Obedecí como pude. Mientras avanzaba arrastrando los pies hacia la ventana, mi madre se agachó y levantó del suelo a Hermana Tercera, la llevó a rastras hasta Hermana Mayor y dijo: «Que recorra la habitación diez veces.» Entonces comprendí lo que me esperaba, aunque era algo casi inimaginable. Viendo lo que ocurría, mi tía, por ser la persona de rango inferior de la familia, agarró bruscamente a su hija de la mano, tiró de ella y la levantó de la silla. Las lágrimas me resbalaban mientras mi madre, llevándome de la mano, me hacía recorrer la habitación de las mujeres una y otra vez. Me oía a mí misma gimotear. Hermana Tercera no paraba de bramar e intentaba soltarse de Hermana Mayor. Mi abuela, cuyo deber, por ser la persona más importante de la casa, consistía únicamente en supervisar aquellas actividades, agarró a Hermana Tercera por el otro brazo.
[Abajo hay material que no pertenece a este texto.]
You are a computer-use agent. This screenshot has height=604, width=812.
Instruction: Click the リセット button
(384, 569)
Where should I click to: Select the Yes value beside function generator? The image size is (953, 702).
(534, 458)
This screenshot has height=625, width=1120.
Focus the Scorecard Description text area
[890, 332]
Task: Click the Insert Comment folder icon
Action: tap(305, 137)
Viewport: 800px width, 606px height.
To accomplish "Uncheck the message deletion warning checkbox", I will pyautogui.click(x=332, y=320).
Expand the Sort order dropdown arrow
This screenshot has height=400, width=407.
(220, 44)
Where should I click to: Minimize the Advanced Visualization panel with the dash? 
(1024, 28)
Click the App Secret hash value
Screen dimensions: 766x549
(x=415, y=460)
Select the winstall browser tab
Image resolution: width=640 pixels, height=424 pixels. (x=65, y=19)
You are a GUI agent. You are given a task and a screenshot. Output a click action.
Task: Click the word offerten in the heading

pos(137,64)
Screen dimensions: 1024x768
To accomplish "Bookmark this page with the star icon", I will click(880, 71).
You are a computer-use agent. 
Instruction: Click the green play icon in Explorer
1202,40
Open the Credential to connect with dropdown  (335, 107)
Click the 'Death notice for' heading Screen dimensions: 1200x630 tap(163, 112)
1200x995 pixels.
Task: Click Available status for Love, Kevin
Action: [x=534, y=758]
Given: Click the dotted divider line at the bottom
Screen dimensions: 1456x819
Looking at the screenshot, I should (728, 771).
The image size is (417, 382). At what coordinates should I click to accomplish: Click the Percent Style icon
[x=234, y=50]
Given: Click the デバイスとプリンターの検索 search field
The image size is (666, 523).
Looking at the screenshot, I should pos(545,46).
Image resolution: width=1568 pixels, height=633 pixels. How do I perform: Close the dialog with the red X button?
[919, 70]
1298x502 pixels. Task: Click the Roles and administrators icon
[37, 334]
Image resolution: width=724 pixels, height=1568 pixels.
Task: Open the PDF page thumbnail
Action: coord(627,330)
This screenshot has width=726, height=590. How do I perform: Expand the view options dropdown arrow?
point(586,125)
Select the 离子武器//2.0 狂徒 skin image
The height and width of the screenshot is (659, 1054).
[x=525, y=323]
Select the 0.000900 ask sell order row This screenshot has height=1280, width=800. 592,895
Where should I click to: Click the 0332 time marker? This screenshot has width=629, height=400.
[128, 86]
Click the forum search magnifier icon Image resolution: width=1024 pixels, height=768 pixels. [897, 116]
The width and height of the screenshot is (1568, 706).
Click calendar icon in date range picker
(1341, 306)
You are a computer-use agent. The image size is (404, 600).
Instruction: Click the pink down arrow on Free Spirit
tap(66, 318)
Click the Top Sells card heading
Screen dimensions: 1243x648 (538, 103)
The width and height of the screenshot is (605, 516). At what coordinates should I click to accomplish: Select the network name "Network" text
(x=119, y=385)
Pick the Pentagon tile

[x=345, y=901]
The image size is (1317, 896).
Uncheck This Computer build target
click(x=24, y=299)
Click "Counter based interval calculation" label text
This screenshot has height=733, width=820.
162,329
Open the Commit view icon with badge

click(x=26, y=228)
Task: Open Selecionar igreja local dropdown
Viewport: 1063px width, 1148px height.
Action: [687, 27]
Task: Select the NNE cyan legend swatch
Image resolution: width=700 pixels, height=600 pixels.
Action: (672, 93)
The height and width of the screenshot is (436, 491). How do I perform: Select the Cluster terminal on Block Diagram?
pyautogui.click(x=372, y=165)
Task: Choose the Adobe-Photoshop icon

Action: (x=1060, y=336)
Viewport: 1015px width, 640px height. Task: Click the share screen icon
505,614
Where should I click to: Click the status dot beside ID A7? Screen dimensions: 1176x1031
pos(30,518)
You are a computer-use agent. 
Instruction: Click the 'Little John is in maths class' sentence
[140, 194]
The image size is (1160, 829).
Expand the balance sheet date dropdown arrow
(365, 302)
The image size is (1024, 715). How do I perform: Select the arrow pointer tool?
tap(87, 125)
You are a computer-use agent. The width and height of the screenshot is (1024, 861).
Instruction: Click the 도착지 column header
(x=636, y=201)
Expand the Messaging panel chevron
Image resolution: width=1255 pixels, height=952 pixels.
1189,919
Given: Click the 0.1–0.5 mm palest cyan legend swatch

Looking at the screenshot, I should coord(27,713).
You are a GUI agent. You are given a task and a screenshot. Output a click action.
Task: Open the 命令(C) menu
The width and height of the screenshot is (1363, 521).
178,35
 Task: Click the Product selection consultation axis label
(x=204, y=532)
Flanqueada por dos personas más fuertes que ella, Hermana Tercera no tuvo más remedio que obedecer, aunque no paraba de protestar. Sólo Luna Hermosa ocultaba sus sentimientos, demostrando ser una buena hija, aunque también ella ocupara una posición muy modesta en la familia.

Después de las diez vueltas, mi madre, mi tía y mi abuela nos dejaron solas. Estábamos las tres casi paralizadas por el sufrimiento físico y, sin embargo, el tormento no había hecho más que empezar. No pudimos comer nada. Aunque teníamos el estómago vacío, vomitamos nuestro sufrimiento. Por fin toda la familia se fue a dormir. Cuando nos tumbamos, sentimos un gran alivio. El simple hecho de tener los pies a la misma altura que el resto del cuerpo calmaba el dolor. Sin embargo, con el paso de las horas nos asaltó una nueva clase de suplicio: los pies nos ardían como si los hubiéramos puesto entre las ascuas del brasero. Unos extraños maullidos escapaban de nuestra boca. La pobre Hermana Mayor, que tuvo que compartir la habitación con nosotras, hizo cuanto pudo por reconfortarnos contándonos cuentos infantiles y nos recordó con suma dulzura que todas las niñas de cierta posición social de China debían soportar lo que estábamos soportando nosotras para convertirse en mujeres, esposas y madres de bien.

Aquella noche, ninguna de las tres logró dormir. Si el día anterior lo habíamos pasado mal, el siguiente fue peor. Intentamos arrancarnos las vendas, pero sólo Hermana Tercera consiguió liberar un pie. Mi madre le pegó en los brazos y las piernas, volvió a vendarle el pie y la obligó a dar diez vueltas más por la habitación como castigo. Una y otra vez la zarandeaba bruscamente y le preguntaba: «¿Quieres convertirte en una falsa nuera? Todavía estás a tiempo. Si quieres, puedes acabar así.»